Note that sometimes, you have to do a choice between making it easy to modify a solution for a back-end developer and making something optimized.
CSS sprites you quoted is a good example. I don't understand how someone can create website when scalability and performance matter and have links to 100 images, 5 CSS and 15 JavaScript files from every page. On the other hand, CSS sprites are not easy to maintain, and slight changes in the design may require lots of work.
For example if you have three state icons, one below another, and you must add a fourth state, do you add the fourth icon to the bottom of the image, separately from three others? Or you add it after the third icon, moving everything else to the bottom to have some empty space for it?
The same comes with combining and minifying CSS and JavaScript files. You must do it for a website of some scale, but it would require extra effort.
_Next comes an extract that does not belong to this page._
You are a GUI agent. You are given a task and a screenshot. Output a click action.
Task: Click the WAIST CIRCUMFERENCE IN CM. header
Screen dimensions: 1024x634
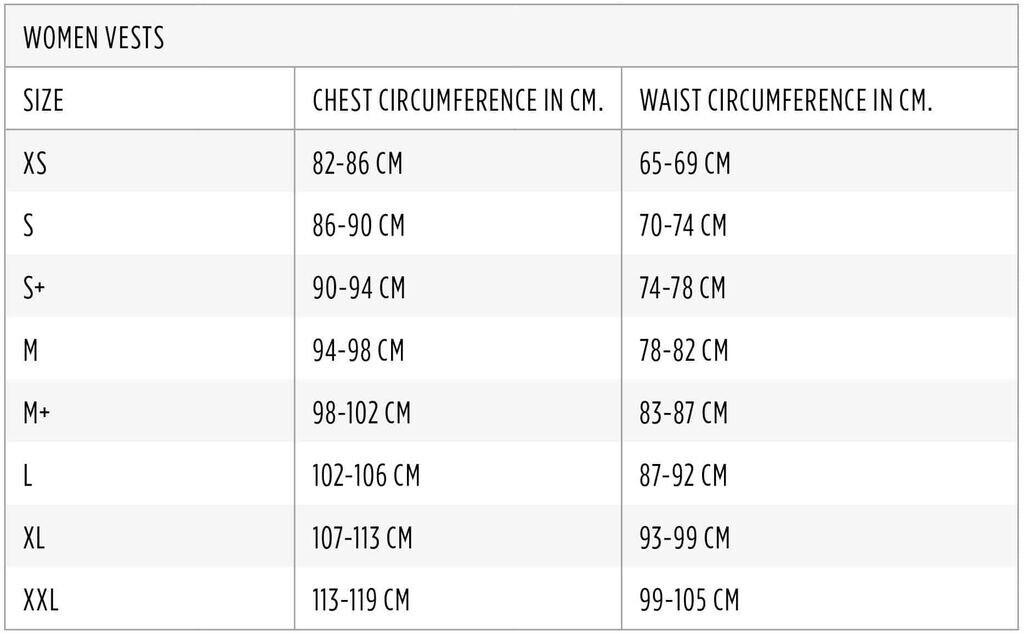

It's exactly the same thing for CDN. You have to use it for large websites, but changes would be more difficult to make. For example if you changed a CSS file, you have to force the browsers to download the new one, by modifying the URI to the file to cdn.example.com/g.css?r=2
, then cdn.example.com/g.css?r=3
, etc.
Also, "easier" is relative. See, for example, the guidelines to write CSS code: personally, I prefer one style per line, with no whitespace:
#TopMenu a{text-decoration:none;color:#fff;padding:5px 10px;float:left;}
while most people would hate this syntax, and prefer the one I hate and find difficult to read (no, I'm not crazy):
#TopMenu a { text-decoration: none; color: #fff; padding: 5px 10px; float: left; }
In the same way, using jQuery doesn't mean you'll make it easier for back-end developer to modify your files, because some developers are more experienced with Prototype or other frameworks.
In all cases, a detailed documentation is helpful, if the developer wants to read it (most of them don't). You can also make the life of a developer easier by asking precisely to the specific developer how he prefers the things to be done, and by working side by side at the beginning, while building a framework (for example designing the workflow to use to minify and combine the files).